Friday, February 26, 2016

What are we thinking? It's most likely what we're reading

I've come to believe that there are few of us in the mainstream, public school leadership arena that either read or talk with others who challenge our beliefs about what we are doing and where our schools are headed. I may be overstating this since I have no research base to prove my assertion, but I seldom see discussions through Twitter or in person that reject the idea of "better sameness" and instead challenge us to rethink and redesign our educational systems.

Pictured here is a stack of recently published works that DO challenge what we are doing in preparing our kids for a world we have little understanding of other than to know it will be quite different from the one we grew up in, or even the one we're living in today. Much of what is in these writings is "in your face" kinds of thinking that force readers like me to run away from the concept of "school improvement" and run towards "school redesign." There are more like it and many great blog posts as well as full journal articles but are they accomplishing their mission? I don't know.
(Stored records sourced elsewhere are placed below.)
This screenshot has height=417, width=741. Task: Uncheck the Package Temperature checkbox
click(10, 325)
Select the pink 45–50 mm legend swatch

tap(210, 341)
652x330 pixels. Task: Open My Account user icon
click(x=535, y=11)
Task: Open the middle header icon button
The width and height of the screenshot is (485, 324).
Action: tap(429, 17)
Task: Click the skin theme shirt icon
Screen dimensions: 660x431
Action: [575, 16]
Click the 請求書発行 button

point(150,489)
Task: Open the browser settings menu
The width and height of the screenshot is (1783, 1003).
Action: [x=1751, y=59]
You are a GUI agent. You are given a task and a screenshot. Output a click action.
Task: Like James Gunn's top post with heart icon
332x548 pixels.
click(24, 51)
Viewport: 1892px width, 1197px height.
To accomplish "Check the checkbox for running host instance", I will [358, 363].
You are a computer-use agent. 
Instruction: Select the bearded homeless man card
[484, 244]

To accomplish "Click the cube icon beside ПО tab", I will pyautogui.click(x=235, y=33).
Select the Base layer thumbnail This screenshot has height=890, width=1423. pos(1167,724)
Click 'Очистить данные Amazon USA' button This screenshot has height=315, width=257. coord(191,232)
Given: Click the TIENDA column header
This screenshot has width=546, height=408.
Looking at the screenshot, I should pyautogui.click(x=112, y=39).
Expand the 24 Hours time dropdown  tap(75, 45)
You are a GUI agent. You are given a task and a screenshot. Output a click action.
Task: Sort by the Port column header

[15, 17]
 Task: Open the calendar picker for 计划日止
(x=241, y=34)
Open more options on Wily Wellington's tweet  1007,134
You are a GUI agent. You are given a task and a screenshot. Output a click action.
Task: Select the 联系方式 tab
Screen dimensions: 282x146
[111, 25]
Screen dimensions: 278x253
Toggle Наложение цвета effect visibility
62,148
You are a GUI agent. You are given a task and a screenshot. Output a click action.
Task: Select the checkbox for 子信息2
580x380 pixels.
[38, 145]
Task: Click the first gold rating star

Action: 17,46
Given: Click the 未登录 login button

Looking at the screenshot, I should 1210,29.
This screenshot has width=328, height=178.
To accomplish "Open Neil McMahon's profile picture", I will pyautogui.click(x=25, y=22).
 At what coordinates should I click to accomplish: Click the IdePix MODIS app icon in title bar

What I see daily on Twitter from superintendents, principals and other educational leaders causes me to doubt it. When it comes to school leadership and moving education forward, what I tend to see more of is Twitter turned into a "brag board" of initiatives or accomplishments that look and smell like "better sameness." Not that branding our schools and communicating student accomplishments aren't important but where are the more challenging posts that move our thinking away from mindsets cemented in the mid-20th century to visions of this century and beyond? Where are those leaders willing to stand in the public square and shout, "The emperor has no clothes!?"

I'm sure there are many out there who might dispute my perception of a general lack of creativity and willingness to challenge the status quo. Perhaps things are just rosy right where they are at and haven't adopted a global view of the state of our educational system. Or perhaps the political climate in their neck of the woods isn't one that supports a design thinking effort because, heck, our football team was undefeated last year! Why should we change?

It's the end of the sixth month of the school year in the first year of the second half of the second decade of the 21st century. It's high time we throw off our restrictive, protective school improvement armor and create schools of learning designed around the needs of our students, families and communities.